To date, most uses of artificial intelligence have focused on "narrow AI." That is, they target a specific task, like making product recommendations or predicting corporate margins for the coming quarter. However, researchers are becoming increasingly interested in general AI. These systems would be able to analyze any problem and would continuously learn from their successes and failures. In essence, they would have the equivalent of human-level intelligence and adaptability. Most experts believe true general AI is still a long way off, but it wasn't all that long ago that any form of AI seemed like science fiction. Look for more announcements related to general AI in the years ahead.
Recently, meta-learning has been appearing in scholarly papers and blogs with some frequency. Theoreticians and data scientists haven't yet settled on an industry-standard definition for meta-learning as it applies to AI, even though the term has been used for some time. Essentially, meta-learning involves a system learning how to learn. These systems extract and analyze metadata from previous deep learning processes and learn from those experiences. The goal is to create a system that would be able to generalize learning from one field to another, thus moving one step closer to the creation of a general AI.
Back in 2013, the Defense Advanced Research Projects Agency (DARPA) began a project called Probabilistic Programming for Advancing Machine Learning (PPAML). Its goal was to create new programming languages that would make it faster and easier for developers and data scientists to create new models and machine learning applications. The project is slated to wrap up this year, but work on probabilistic languages is far from complete. Look for probabilistic programming to generate more interest as the popularity of machine learning and advanced analytics increases.

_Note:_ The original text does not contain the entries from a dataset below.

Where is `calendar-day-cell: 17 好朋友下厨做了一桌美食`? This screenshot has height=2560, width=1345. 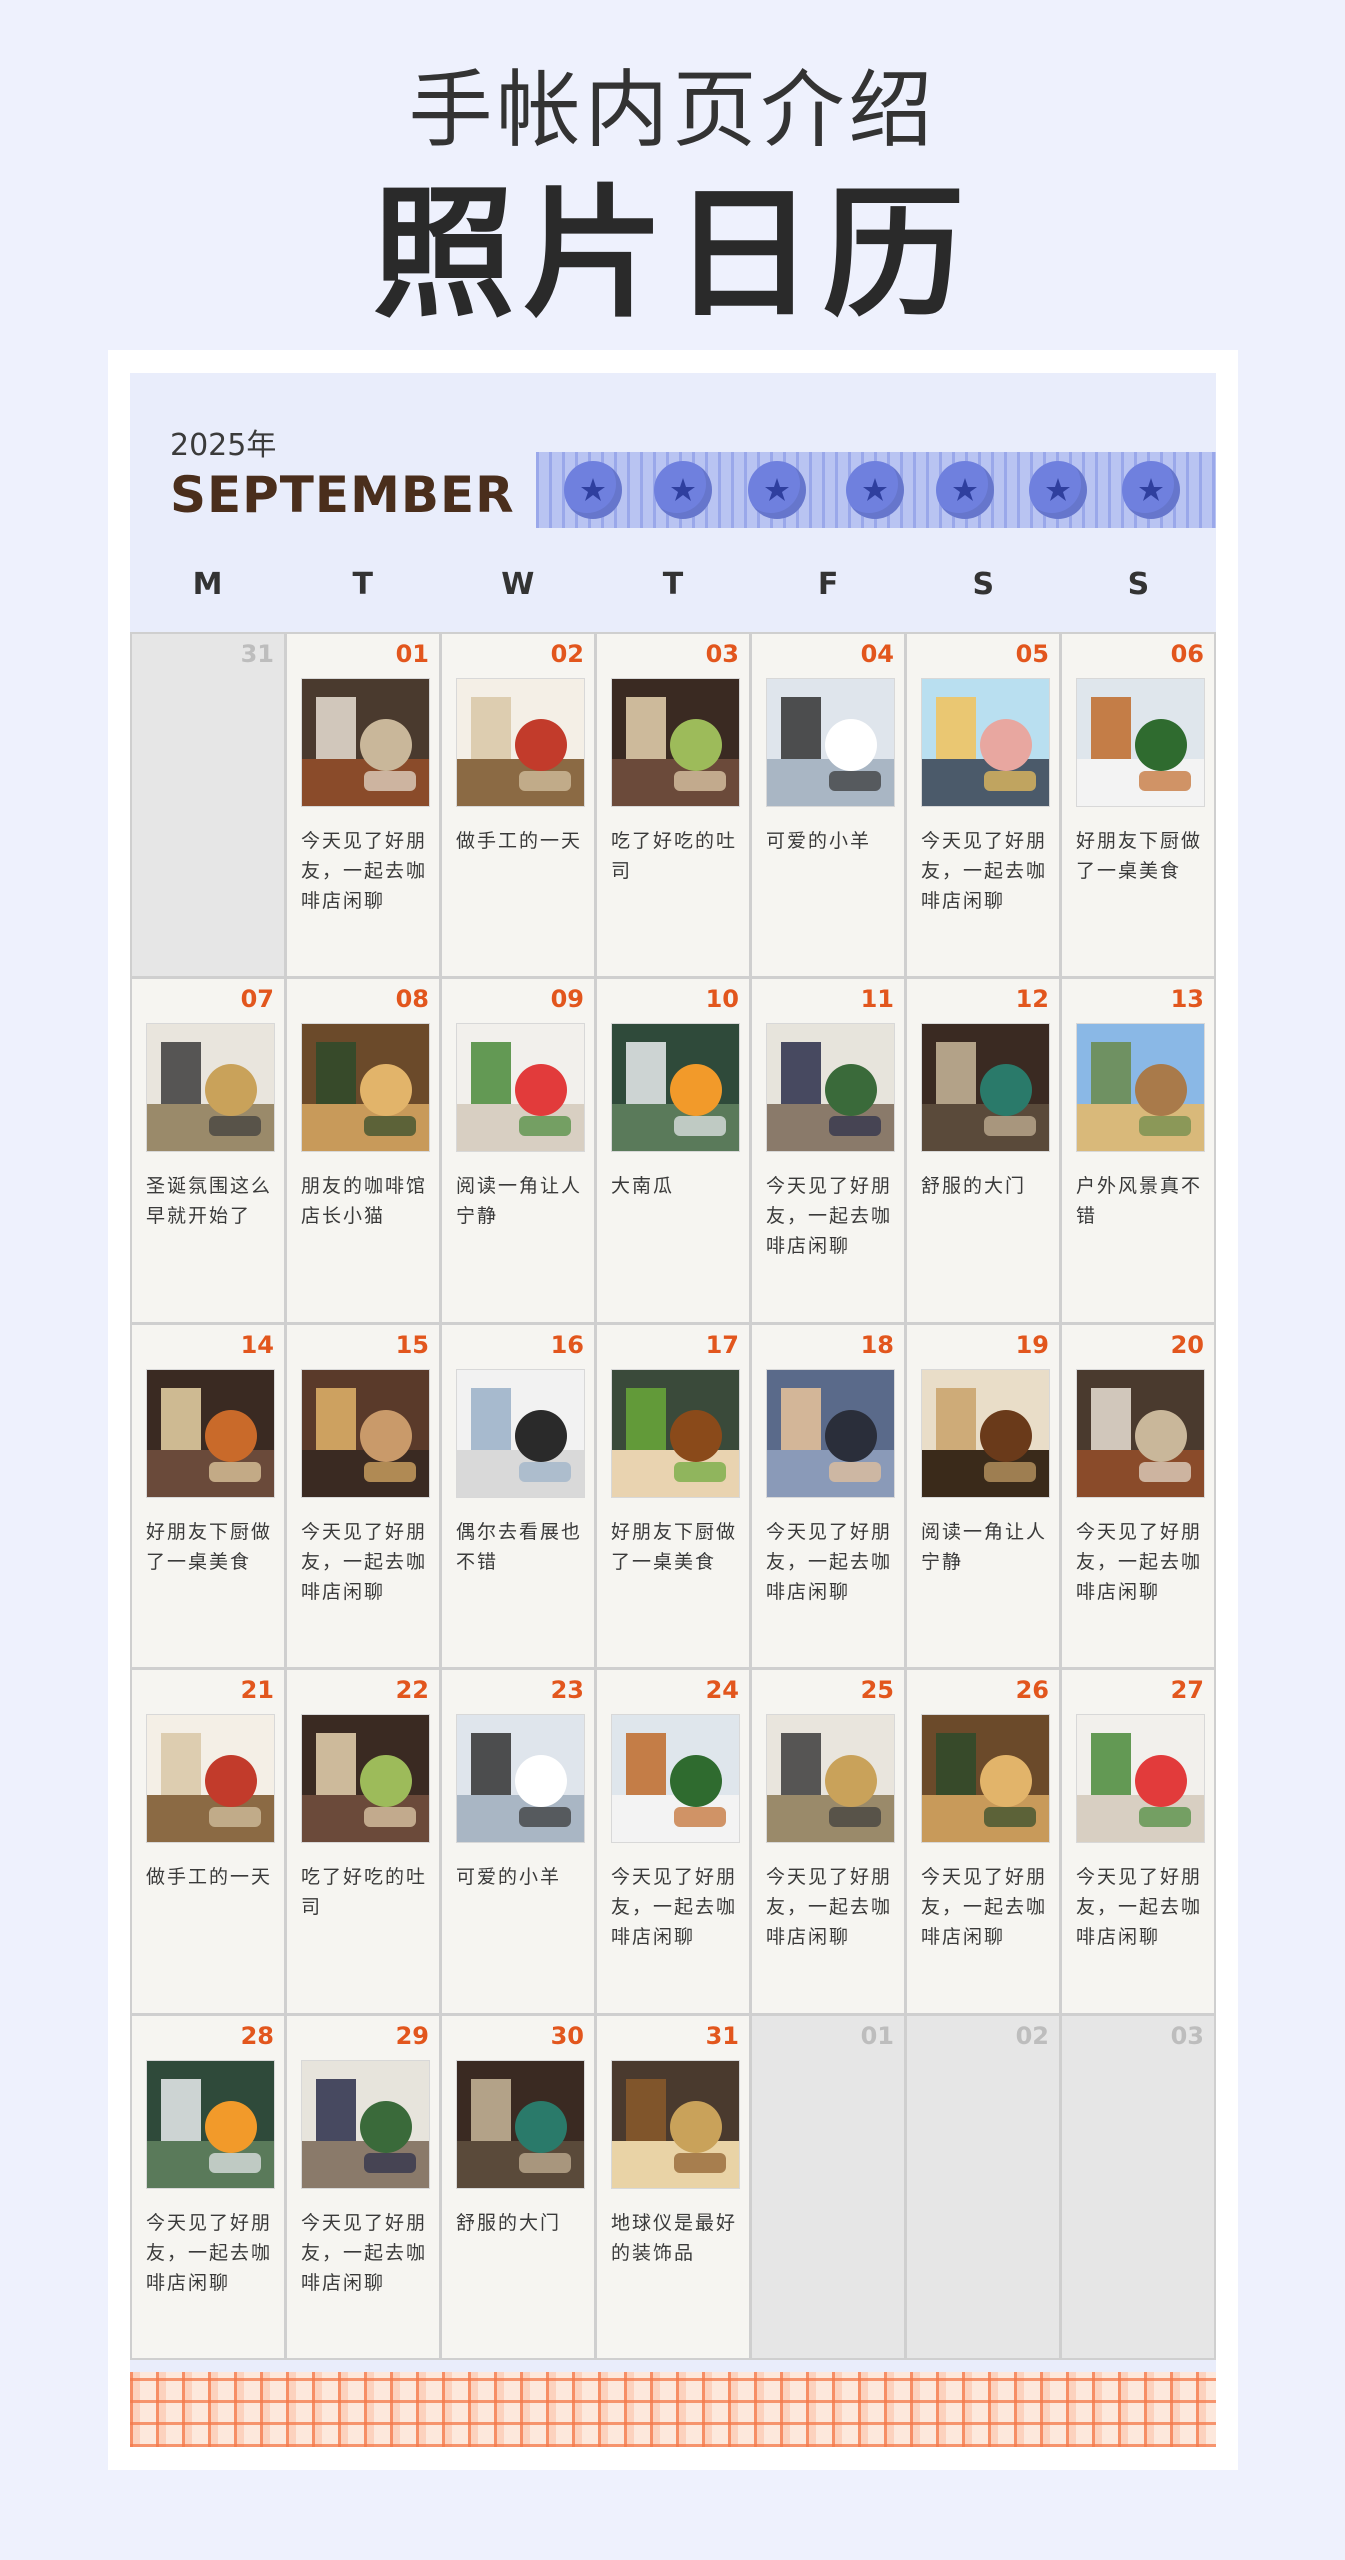 calendar-day-cell: 17 好朋友下厨做了一桌美食 is located at coordinates (673, 1496).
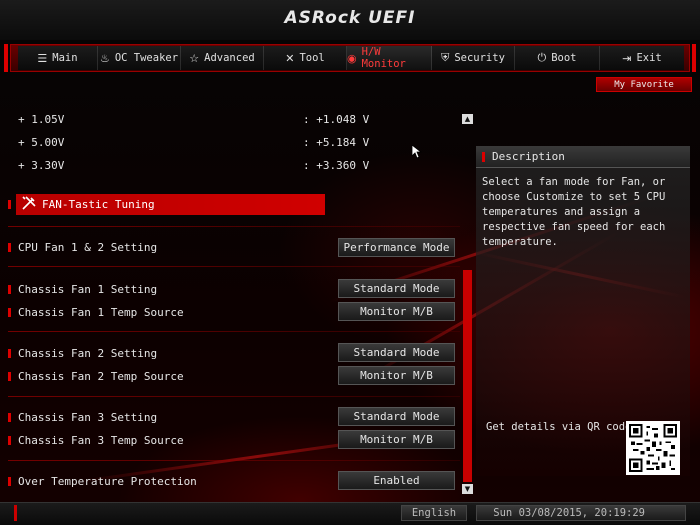 Image resolution: width=700 pixels, height=525 pixels. What do you see at coordinates (88, 417) in the screenshot?
I see `chassis-fan-3-setting-label: Chassis Fan 3 Setting` at bounding box center [88, 417].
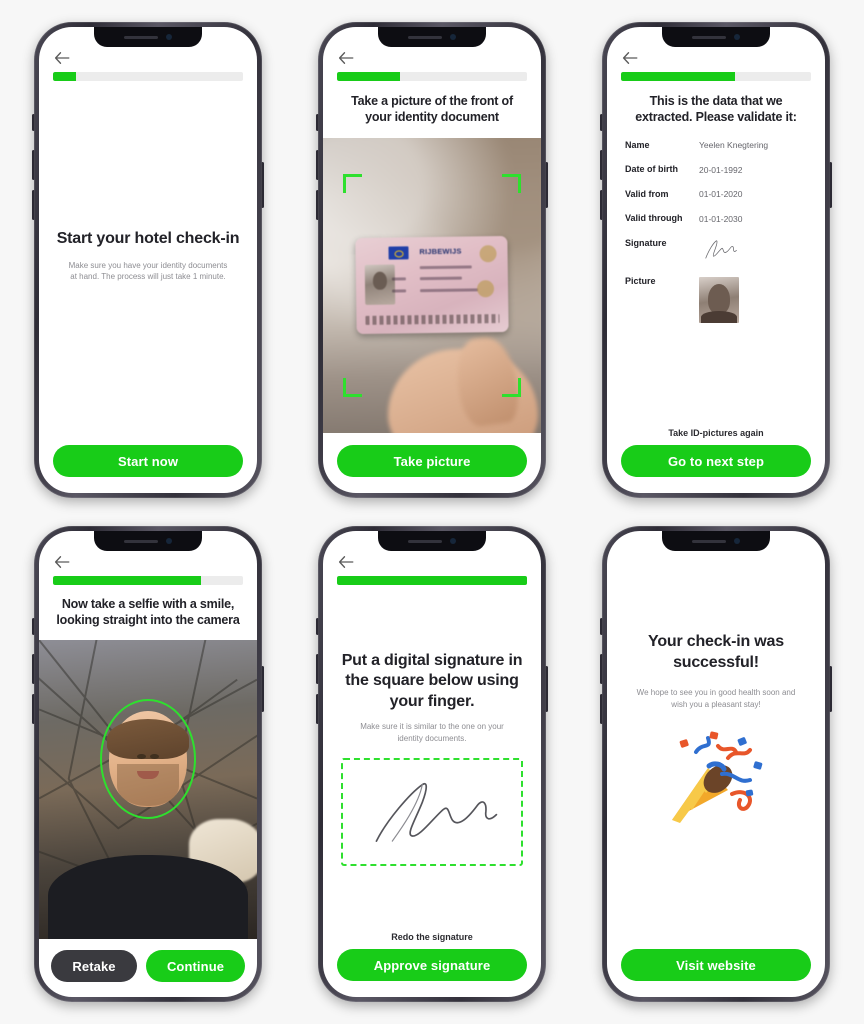  I want to click on table-row: Date of birth 20-01-1992, so click(716, 170).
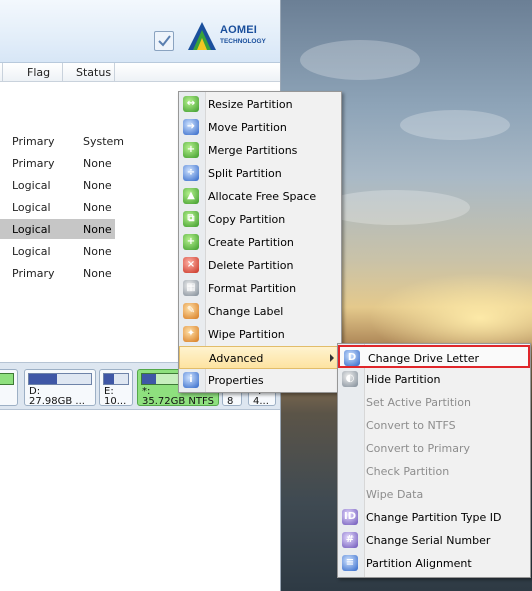  I want to click on menu-item-copy-partition: ⧉ Copy Partition, so click(260, 220).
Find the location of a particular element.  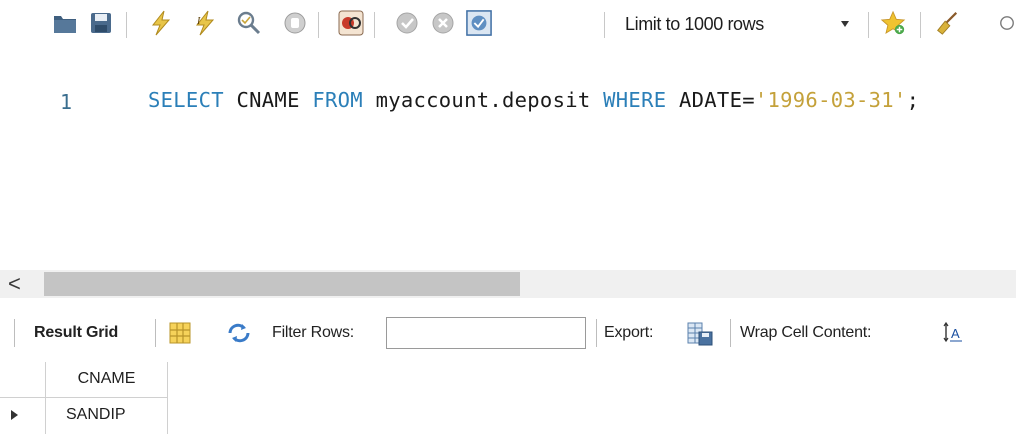

beautify-broom-icon is located at coordinates (947, 23).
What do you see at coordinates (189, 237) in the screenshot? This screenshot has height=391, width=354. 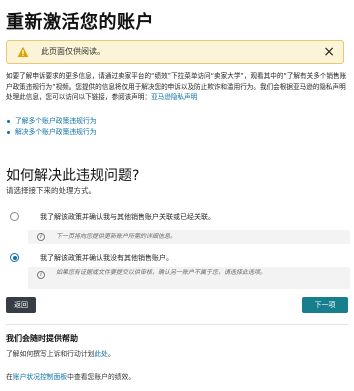 I see `option-linked-accounts-note: i 下一页将向您提供更新账户所需的详细信息。` at bounding box center [189, 237].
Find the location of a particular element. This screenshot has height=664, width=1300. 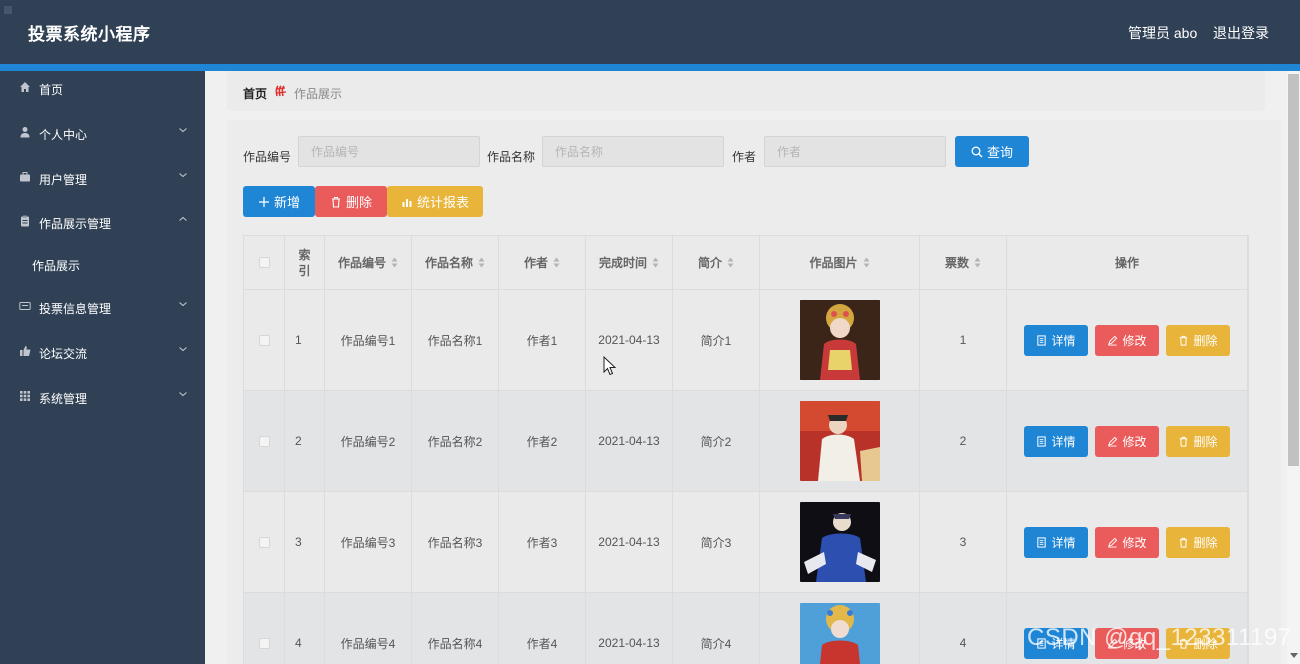

sidebar-item-home: 首页 is located at coordinates (102, 89).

The last big data science trend in this slideshow is neither a new technology nor an academic theory. Instead, it relates to the data science workforce.
For several years, demand for data scientists has outstripped supply. As a result, a growing number of people have taken courses in data science in hopes of snagging high-paying jobs. Executive recruiting firm Burtch Works has observed that this is resulting in a glut of junior-level data scientists. Today, many data science job seekers have master's degrees (or less), rather than the traditional PhD-level qualifications. This trend, combined with the trend toward augmented analytics and self-service analytics, could lead to lower demand for data scientists and possibly reduce average salaries over time, even as analytics become more important to enterprises.